Photo: Courtesy of Well Go USA
Escape
In his latest thriller, director Lee Jong-pil cranks the tension to apoplectic levels as a pair of North Korean soldiers attempt a perilous defection to the South. Star actor Lee Je-hoon, so memorable in Architecture 101 (2012), I Can Speak (2017), is Gyu-nam, whose dreams of a better life compel him and his friend Dong-hyuk (rising star Hong Xa-bin) to make a mad dash for the DMZ. But doggedly pursuing them is State Security agent Hyun-sang, played with reptilian intensity by Koo Kyo-hwan.
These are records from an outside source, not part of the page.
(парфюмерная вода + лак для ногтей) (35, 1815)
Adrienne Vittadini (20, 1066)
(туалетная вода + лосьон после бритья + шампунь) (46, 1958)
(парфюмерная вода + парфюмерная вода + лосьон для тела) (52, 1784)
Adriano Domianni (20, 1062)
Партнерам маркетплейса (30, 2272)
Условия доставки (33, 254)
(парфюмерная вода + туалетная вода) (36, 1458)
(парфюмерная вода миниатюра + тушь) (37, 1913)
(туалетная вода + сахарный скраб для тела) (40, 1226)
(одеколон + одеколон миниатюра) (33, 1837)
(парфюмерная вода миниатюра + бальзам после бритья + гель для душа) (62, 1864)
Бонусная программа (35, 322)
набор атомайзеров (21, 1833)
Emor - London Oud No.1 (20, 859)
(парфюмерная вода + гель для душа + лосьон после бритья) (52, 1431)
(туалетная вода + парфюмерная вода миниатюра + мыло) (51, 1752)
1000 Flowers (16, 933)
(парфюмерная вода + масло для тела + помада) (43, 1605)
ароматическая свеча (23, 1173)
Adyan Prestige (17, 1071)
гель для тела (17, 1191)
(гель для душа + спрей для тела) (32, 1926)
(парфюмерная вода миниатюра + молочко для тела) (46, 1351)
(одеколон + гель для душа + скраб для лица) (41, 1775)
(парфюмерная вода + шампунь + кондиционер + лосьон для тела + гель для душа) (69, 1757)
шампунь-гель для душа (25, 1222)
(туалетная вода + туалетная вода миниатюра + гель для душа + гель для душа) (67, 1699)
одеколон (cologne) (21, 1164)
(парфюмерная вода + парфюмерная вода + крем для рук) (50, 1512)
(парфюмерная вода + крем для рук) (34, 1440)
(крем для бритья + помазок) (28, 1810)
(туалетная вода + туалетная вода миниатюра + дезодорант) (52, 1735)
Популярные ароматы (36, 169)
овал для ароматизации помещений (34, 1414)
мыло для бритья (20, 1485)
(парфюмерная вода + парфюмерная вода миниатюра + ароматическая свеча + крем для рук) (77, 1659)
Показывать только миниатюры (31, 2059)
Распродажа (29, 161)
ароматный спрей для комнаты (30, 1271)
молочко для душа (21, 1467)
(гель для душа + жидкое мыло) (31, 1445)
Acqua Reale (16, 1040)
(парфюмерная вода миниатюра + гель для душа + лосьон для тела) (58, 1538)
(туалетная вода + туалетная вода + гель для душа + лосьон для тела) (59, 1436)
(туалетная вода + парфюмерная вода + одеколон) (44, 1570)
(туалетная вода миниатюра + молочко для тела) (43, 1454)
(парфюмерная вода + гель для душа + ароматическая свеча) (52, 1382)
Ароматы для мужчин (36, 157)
The chase sequences are dazzlingly staged, feats of intricate choreography and vertiginous camerawork that leave you gasping. Gunshots echo across dusky landscapes as the two desperate defectors scramble over rocks and race through underbrush, the ruthless Hyun-sang always just a few steps behind. But Lee's real masterstroke is the psychologically acute portrait of two men locked in a deadly pas de deux - the hunter and the hunted, each clinging to his own terrifying delusions about the nature of freedom. "Do you think the South is nothing but paradise?" Hyun-sang sneers. "There is no such paradise in the world." It's a remorseless machine of a movie that insists the quest for liberty is a Sisyphean struggle against despair.